Güney Afrika'daki Mala Mala Av Rezervi'nde rehber olan Jaco Joubert, yanında bulunan grup üyeleriyle tur esnasında sevimli sahneyi yakalayıp insanlarla paylaştı.
PEMBE BİR FİL!
“Ne bulabileceğimize bakmak için nehre doğru gittiğimizde öğleden sonraydı. Günün sıcağından serinleyen su kenarında müdavimler bulmayı beklerken, oldukça benzersiz bir küçük yaratık bulduğumuzda hoş bir sürpriz yaşadık. Pembe bir fil!”
KALIN VE PÜRÜZLÜ DERİLERİ VAR
Fillerin derileri çok kalın olup bazı bölgelerde kalınlığı 2,5 santimetreye kadar çıkabilmektedir. Derileri aynı zamanda çok sert ve pürüzlüdür, bu da onların yırtıcı hayvanlardan ve sert Afrika güneşinden korunmasına yardımcı olur.
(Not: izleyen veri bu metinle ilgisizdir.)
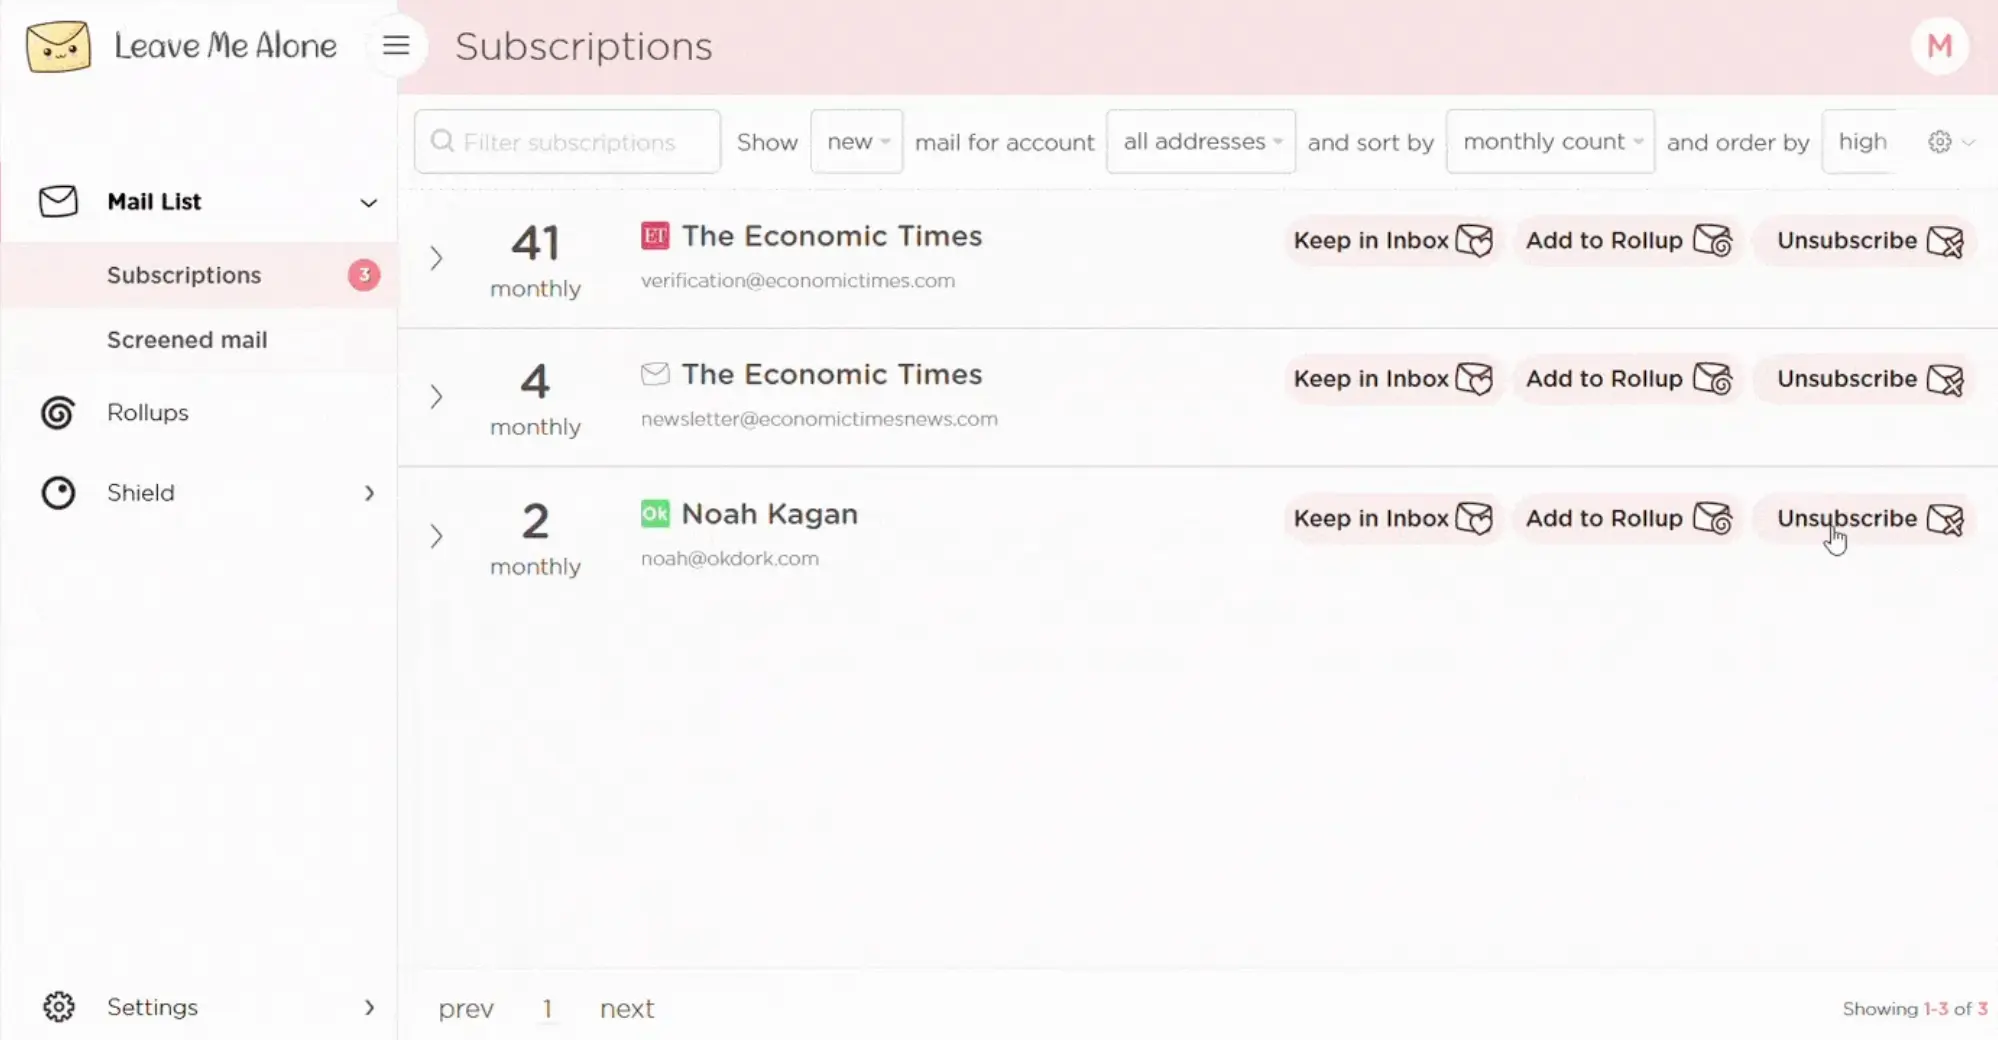Click the Mail List envelope icon
Screen dimensions: 1998x1040
pyautogui.click(x=58, y=202)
PİGMENTASYON KAYBI YAŞIYOR
Buzağının derisinin pembe olmasının nedeni lösizm adı verilen bir durumdan kaynaklanmaktadır. Lösizm, bir hayvanın derisinde, saçında veya tüylerinde pigmentasyon kaybına neden olan genetik bir mutasyondur. Bu pigmentasyon kaybı, diğer anormalliklerin yanı sıra beyaz, soluk veya yamalı cilt, saç veya tüylerle sonuçlanabilir.
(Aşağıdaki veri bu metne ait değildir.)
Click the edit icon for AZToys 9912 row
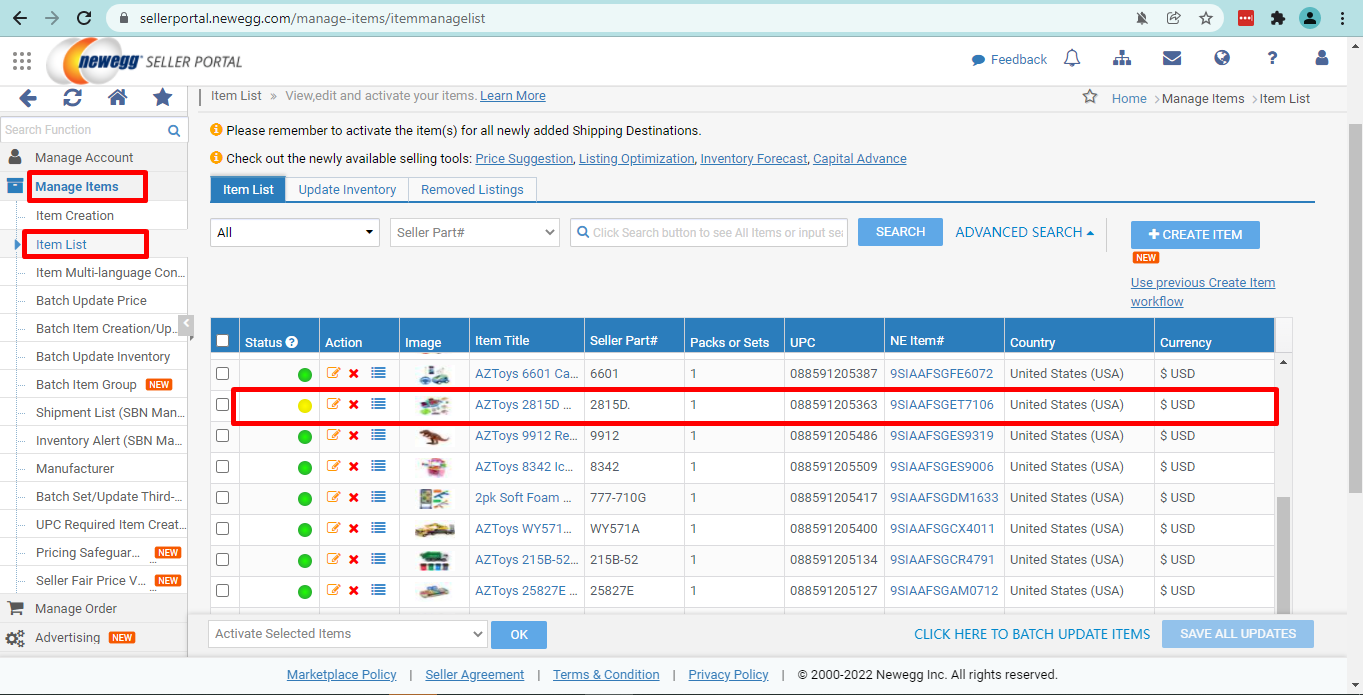334,436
DAMARLARI DAHA BELİRGİN OLDU
Lösizm cildinin pembemsi bir renk almasına neden oldu. Bunun nedeni, pigmentasyon olmadan buzağı derisinin daha şeffaf olması ve derinin altındaki kan damarlarının ve kılcal damarların daha görünür olması ve ona pembemsi bir renk vermesidir.
ÇOK NADİR BİR DURUM
Bu durum oldukça nadir olmakla birlikte fil buzağısına zararlı değildir. Hatta pembe derinin sert Afrika güneşine karşı bir miktar koruma bile sağlayabileceğine inanılıyor. Deri daha şeffaf olduğundan daha fazla ışığın geçmesine izin verir, bu da buzağının vücut sıcaklığının düzenlenmesine yardımcı olabilir.